Addiction To A Person

Can You Be Addicted To A Person

It won't matter if they wanted to be with someone who accepted them before the relationship started, because a larger part of them won't want that. This aspect of them will only be at ease if they are with someone who understands how they are feeling on the inside.

Note - We will be better off in the long run if we can recognize when we are turning against ourselves rather than just feeling the sorrow of challenging situations. We can learn to distinguish our current feelings from the old hurts and insults we've carried around with us. We can learn to see rejection as the loss of a valued individual without compromising our sense of self-worth.

What Makes A Man Addicted To A Woman

So, consciously, one might desire to feel liked and to be accepted by others, but intuitively, this is not a safe feeling. Because getting rejected is what makes them feel comfortable on a deeper level, it will feel as if they are a part of who they are.

In the end, their ego can construct an identity around anything, regardless of how empowering or disempowering it is. The only thing that matters is that it is familiar, and familiarity is synonymous with safety.

Person Addiction

It would be as though one had lost themselves if they were to let go of this sensation and no longer felt rejected all of the time. They will only know who they are when they are rejected, therefore losing that feeling would be a loss.

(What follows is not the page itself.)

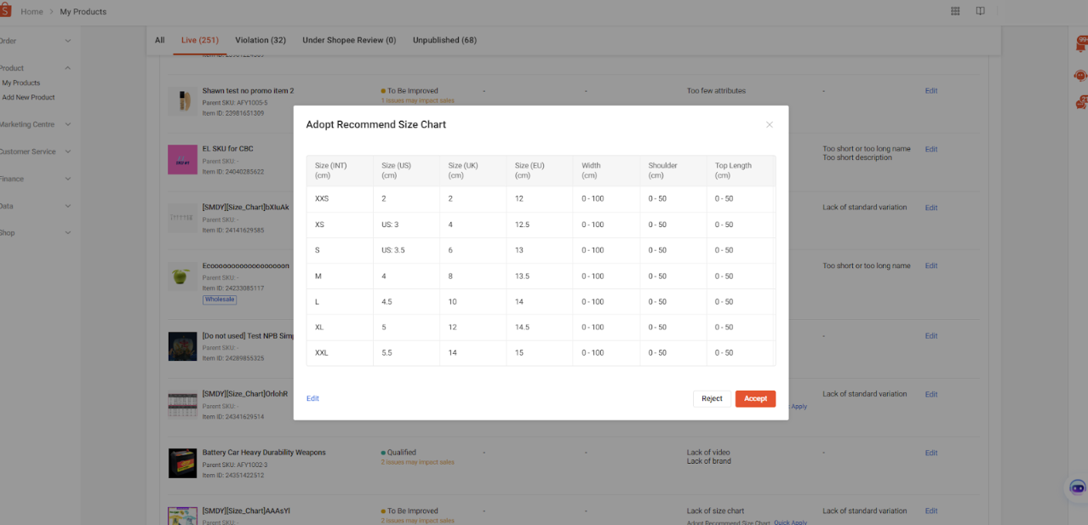Reject the recommended size chart
1088x525 pixels.
point(712,398)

Their ego-mind would have learned to equate being rejected with feeling safe at some time in their lives. Feeling this manner would have progressively been a part of their identity as the days and weeks passed.

Back in Time, This could indicate that they were abused or neglected during their early years. They would have been in a lot of agonies if they had been treated this way, but there would have been nothing they could do about it.

Addictive People

It wouldn't have been good for them to be in so much pain and be treated so horribly, but it would have been what felt comfortable. Even if it meant being treated with kindness, being treated differently would have been viewed as a threat to their life.

If someone considers all of this, they will be able to see why they are addicted to feeling horrible. Their actions may have appeared unreasonable in the past, but they will now make more sense. You may need to seek outside assistance if you can relate to this and wish to make a difference in your life.

Good Things To Be Addicted To

Note - We can lay out and follow our ideals when we take a step back from our inner critic's biased perspective. As a result, we develop a strong and healthy sense of ourselves that no one can destroy.

It's becoming increasingly difficult to identify ourselves through the perspective of others, especially those who have injured us along the way. It's not about boosting our egos when we get rid of our inner critic and build this feeling of self.

The Fear of Rejection in Addiction, can you be addicted to a person, comments at Games in love.